> _MATERIAL TO PROCESS_

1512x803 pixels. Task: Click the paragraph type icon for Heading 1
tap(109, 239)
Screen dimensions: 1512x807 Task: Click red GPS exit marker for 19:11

--

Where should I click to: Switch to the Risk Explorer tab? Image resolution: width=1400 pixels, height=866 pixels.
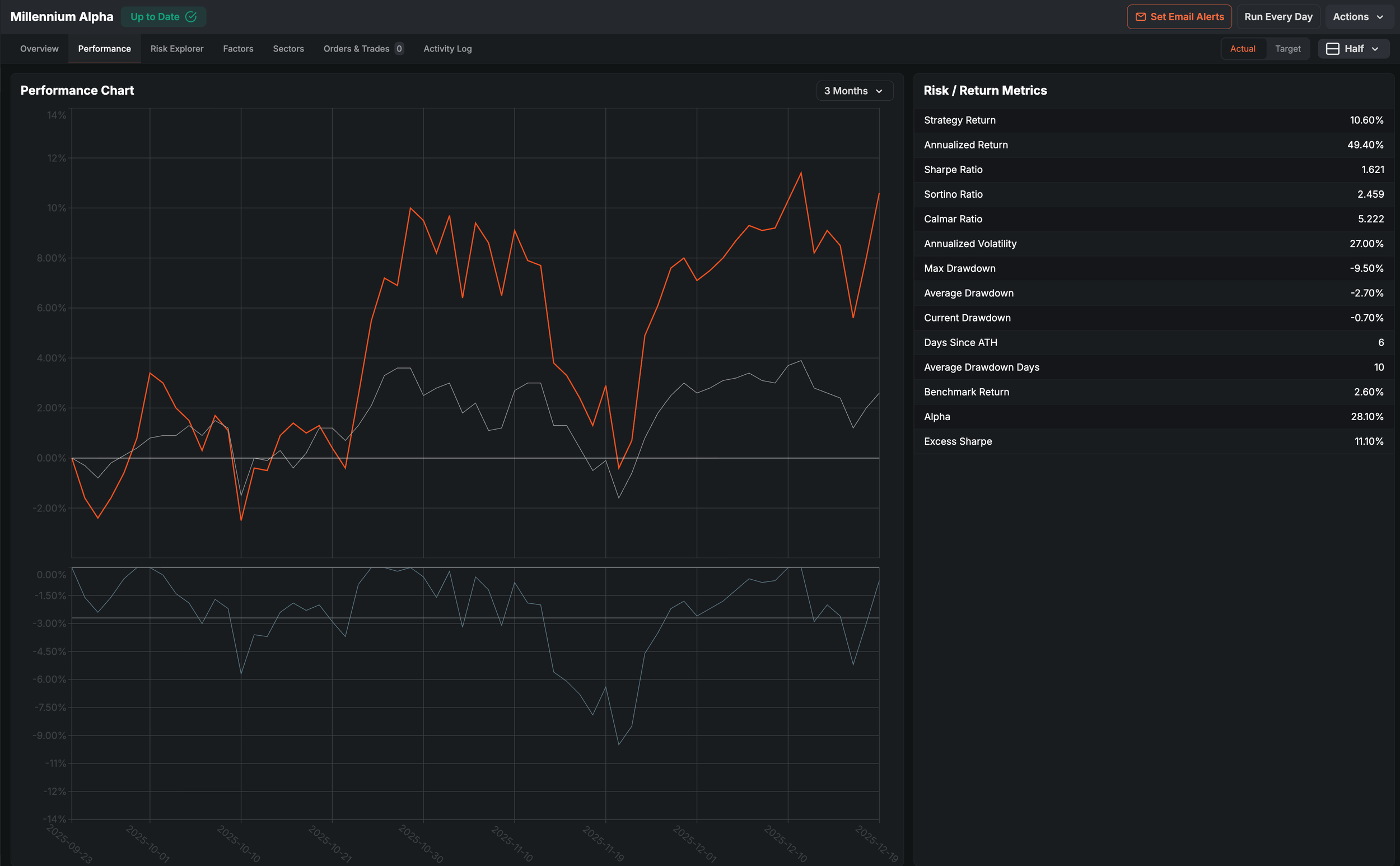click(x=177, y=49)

> _WHAT THE TASK REQUIRES_
Keeping every character as it is, restate the lines above that run from the line with "1512x803 pixels. Task: Click" through the line with "Screen dimensions: 1512x807", both included, and nothing else.

> _OUTPUT FOR THIS TASK_
1512x803 pixels. Task: Click the paragraph type icon for Heading 1
tap(109, 239)
Screen dimensions: 1512x807 Task: Click red GPS exit marker for 19:11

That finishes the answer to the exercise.